What happens if one of these discerning people tells you that ‘Islands in the Stream’ is more beautiful than ‘Comfortably Numb’? You know what? You would reject every single statement regarding beauty with which you didn’t agree. Otherwise, do you know what you are saying when you compare two things? You are saying: ‘As far as I can tell, I think it’s that one. But of course, I may be wrong.’

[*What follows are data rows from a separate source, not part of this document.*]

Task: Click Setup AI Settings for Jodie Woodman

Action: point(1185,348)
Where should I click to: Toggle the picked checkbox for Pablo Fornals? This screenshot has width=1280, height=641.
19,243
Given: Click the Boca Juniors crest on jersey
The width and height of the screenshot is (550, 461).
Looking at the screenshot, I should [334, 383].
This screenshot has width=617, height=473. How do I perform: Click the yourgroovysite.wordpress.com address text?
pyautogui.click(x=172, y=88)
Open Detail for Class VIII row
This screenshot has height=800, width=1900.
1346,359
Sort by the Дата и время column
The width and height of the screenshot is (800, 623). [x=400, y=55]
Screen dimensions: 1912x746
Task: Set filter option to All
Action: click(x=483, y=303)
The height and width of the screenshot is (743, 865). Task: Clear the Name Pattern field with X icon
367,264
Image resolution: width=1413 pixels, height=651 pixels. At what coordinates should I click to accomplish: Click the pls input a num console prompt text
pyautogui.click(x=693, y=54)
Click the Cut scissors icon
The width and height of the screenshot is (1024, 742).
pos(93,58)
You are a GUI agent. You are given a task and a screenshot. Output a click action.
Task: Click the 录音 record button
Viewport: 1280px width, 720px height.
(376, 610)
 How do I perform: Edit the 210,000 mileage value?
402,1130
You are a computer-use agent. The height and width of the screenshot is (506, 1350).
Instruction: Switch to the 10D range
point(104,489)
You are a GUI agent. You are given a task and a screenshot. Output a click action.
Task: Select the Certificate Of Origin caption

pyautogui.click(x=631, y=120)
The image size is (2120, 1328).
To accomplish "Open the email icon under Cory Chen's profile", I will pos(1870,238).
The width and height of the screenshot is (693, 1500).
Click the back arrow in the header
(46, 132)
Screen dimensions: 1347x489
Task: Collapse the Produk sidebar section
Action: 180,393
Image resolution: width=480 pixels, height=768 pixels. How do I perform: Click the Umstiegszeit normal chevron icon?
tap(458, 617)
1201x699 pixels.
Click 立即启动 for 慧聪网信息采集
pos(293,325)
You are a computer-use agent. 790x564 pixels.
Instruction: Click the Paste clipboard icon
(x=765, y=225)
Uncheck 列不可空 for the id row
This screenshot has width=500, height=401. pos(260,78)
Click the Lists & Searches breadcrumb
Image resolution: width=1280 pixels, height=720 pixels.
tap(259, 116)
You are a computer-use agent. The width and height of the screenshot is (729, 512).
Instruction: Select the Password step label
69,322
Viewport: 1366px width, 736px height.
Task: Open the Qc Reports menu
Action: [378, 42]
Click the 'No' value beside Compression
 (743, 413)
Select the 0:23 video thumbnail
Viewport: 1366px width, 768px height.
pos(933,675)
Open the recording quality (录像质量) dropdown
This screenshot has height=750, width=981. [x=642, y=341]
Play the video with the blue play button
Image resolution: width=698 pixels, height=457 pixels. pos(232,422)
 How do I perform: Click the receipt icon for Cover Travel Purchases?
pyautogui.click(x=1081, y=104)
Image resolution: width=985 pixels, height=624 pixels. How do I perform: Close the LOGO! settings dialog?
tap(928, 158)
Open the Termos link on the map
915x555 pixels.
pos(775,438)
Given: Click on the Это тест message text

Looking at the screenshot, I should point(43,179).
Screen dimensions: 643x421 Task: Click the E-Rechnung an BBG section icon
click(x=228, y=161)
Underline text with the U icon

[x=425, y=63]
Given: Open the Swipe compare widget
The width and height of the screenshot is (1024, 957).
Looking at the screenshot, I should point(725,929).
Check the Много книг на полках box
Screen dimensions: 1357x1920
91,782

By the way, do you like Retsina? Balut?
 
The second example is the same as the first. Why not a Van Gogh versus the Jackson Pollock? If someone says that one is more beautiful than the other, how do you know? What happens if all the people that you accept can ‘explicate their views of beauty in a compelling way’ tell you that Blue Poles is more beautiful than Irises? If you don’t like Pollock’s paintings, then you have two choices. Accept that you were wrong (‘I really thought Irises was more beautiful, but apparently…’) or claim that the people telling you this are wrong. In which case, objective beauty simply means everything that you decide is objectively beautiful.

What happens if one of these discerning people tells you that ‘Islands in the Stream’ is more beautiful than ‘Comfortably Numb’? You know what? You would reject every single statement regarding beauty with which you didn’t agree. Otherwise, do you know what you are saying when you compare two things? You are saying: ‘As far as I can tell, I think it’s that one. But of course, I may be wrong.’
Your assumption is that the aspect of beauty is one dimensional. That may not be true either. Recall the wise men and the elephant.

Perhaps ‘Islands in the Stream’ is more beautiful in some respects, but ‘Comfortably Numb’ in others. I never claimed that discerning beauty would be easy or obvious even to aesthetic numbskulls, I merely claimed that beauty is not necessarily subjective just because it creates disputes or that individuals do not see things through the same lense. It may turn out that two individuals are both in error, as it may turn out that both Newton and Einstein may have flawed theories of the workings of the universe. Doesn’t make the universe a subjective entity, does it?